2006:599 - Augustine Street, Dublin, Dublin

NMI Burial Excavation Records

County: Dublin Site name: Augustine Street, Dublin

Sites and Monuments Record No.: - Licence number: 97E0061 ext.

Author: Alan Hayden, Archaeological Projects Ltd, 27 Coulson Avenue, Rathgar, Dublin 6.

Site type: 13th–16th-century river reclamation, 17th-century mills and settlement

Period/Dating:

ITM: E 714676m, N 734076m

Latitude, Longitude (decimal degrees): 53.344470, -6.277794

Following surveys and monitoring of the demolition of a large early 20th-century grass-roofed bonded warehouse (in late 2005 and early 2006), this large site on the west side of the street was excavated between March and November 2006, in advance of its development. The northern half of the site was fully excavated to subsoil, while the southern half was generally only excavated to a level 1m below the formation level of the proposed development, due to its shallower depth in this area.
The site was originally low-lying mud flats on the edge of the River Liffey and lay just outside the town wall and ditch on the west side of the medieval town. Efforts were made to reclaim the site and a long sequence of post-and-wattle fences and revetments dating from the later 12th/early 13th–16th century were revealed in the northern half of the site. The fences were intended to trap silt and stabilise the river frontage, as it was progressively extended northwards.
The tail-race of the medieval Mullinahack mills was also revealed and excavated. It extended southwards down the western side of the site before joining a west–east-flowing watercourse about one-third of the way from the south end of the site. The streams were infilled in the 13th century and a new watercourse was opened further to the east. This also joined a new west–east-extending watercourse further southwards.
In the early 17th century the south–north-flowing watercourse was used to provide the power for two pin mills. The timber- and stone-lined millpond, sluices, wheel pits and tail-races of the mills survived, but little of the actual mill buildings remained. The millraces were delimited by a number of phases of timber fences and revetments before they were replaced with mortared stone walls. The well-preserved timber bases of four successive wheel pits survived in one of the mills. The mills went out of use just before the end of the 17th century.
Post-medieval agriculture (ridge-and-furrow cultivation) south of, and the rear ends of the properties first built on, Oliver Bond Street from the later 16th/early 17th century were also revealed.
The waterlogged conditions and large size of the site meant that a rich assemblage of finds was uncovered.

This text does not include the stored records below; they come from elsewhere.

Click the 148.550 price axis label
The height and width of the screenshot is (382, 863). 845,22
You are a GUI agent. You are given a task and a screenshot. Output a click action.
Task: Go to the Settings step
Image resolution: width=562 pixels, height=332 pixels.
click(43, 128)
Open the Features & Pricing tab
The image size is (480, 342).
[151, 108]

This included much Dundry stone and a very large number of ceramic roof and floor tiles, probably from the nearby Hospital of St John the Baptist, a large dump of later 13th–16th-century imported and high-quality locally produced pottery, large numbers of medieval and post-medieval leather shoes and an interesting group of 17th-century pewter, iron and copper objects from the mills, including a large number of coins dating from 1601 to the 1690s.
After excavation, the remaining archaeological deposits were covered with terram and hardcore to protect them before development was undertaken.